The giant metal beast springs to life, groaning and sloshing.
Sheets of water fall from the opening at the top.
I yell and turn the crank the other way.
The mechanism turns, and we’re spiralling upwards as it funnels the water from the aqueduct to the top.
We’re spat out onto the open ocean, between a rocky outcrop.
The boat is thrust by the current and we emerge from behind the rocks.
I see the Bastion, high on the hilltop in the mainland.
My limbs burn and scream as I row, and I give every lungful of air to getting away. Then the waves are pushing me. The Bastion becomes smaller than the stained-glass window of the temple.
I am not built for physical labour. My body’s strength is in its mind, not its muscles.
How I wish it were otherwise in this moment.
My arms are weak and shaking by the time the Bastion has disappeared from view.
I turn into the tide and rest for a moment.
There is a satchel containing skins of water and breads and cheeses stowed in the boat, no doubt forgotten by the Seaguardians.
I try to eat slowly, to make it last.

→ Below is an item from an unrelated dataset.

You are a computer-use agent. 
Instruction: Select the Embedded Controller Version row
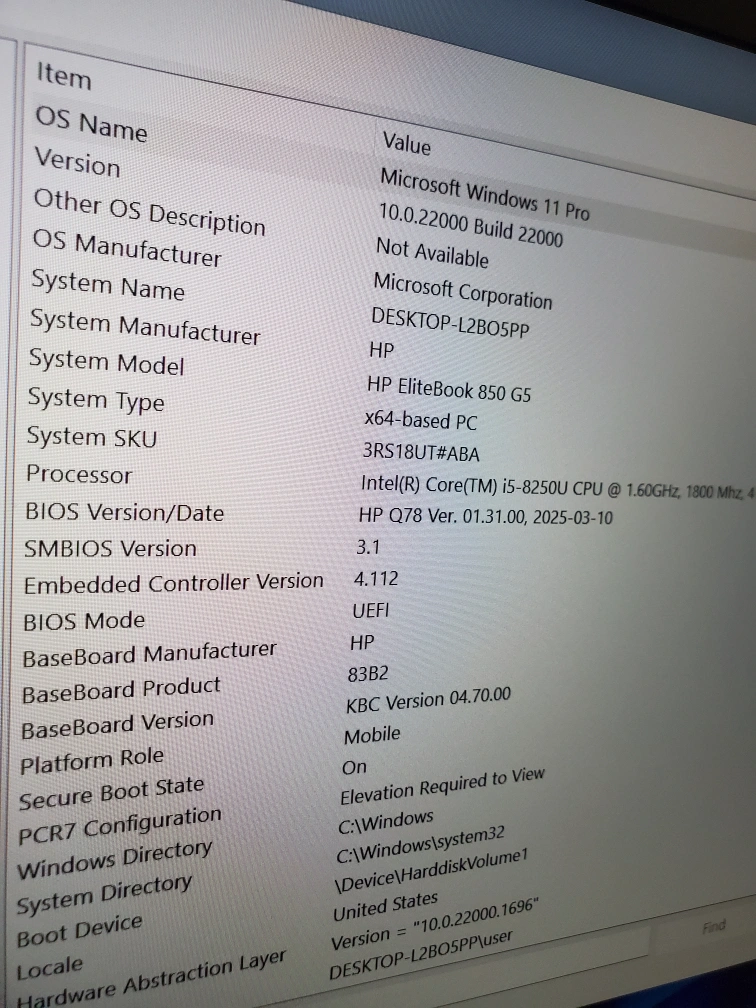(173, 583)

I give some water to Raina, who takes a little but then begins to search for something else.
She whines and wraps her hand around my finger.
But nothing happens. I can smell sea salt, but that’s too real, too present.
No woodsmoke, no calamansi, no petrichor.
I can only hear the sloshing of the waves against our rowboat.
I look deep into myself and try to find the invisible string that will connect our energies.
It is a snuffed candle within me. I can’t access my powers.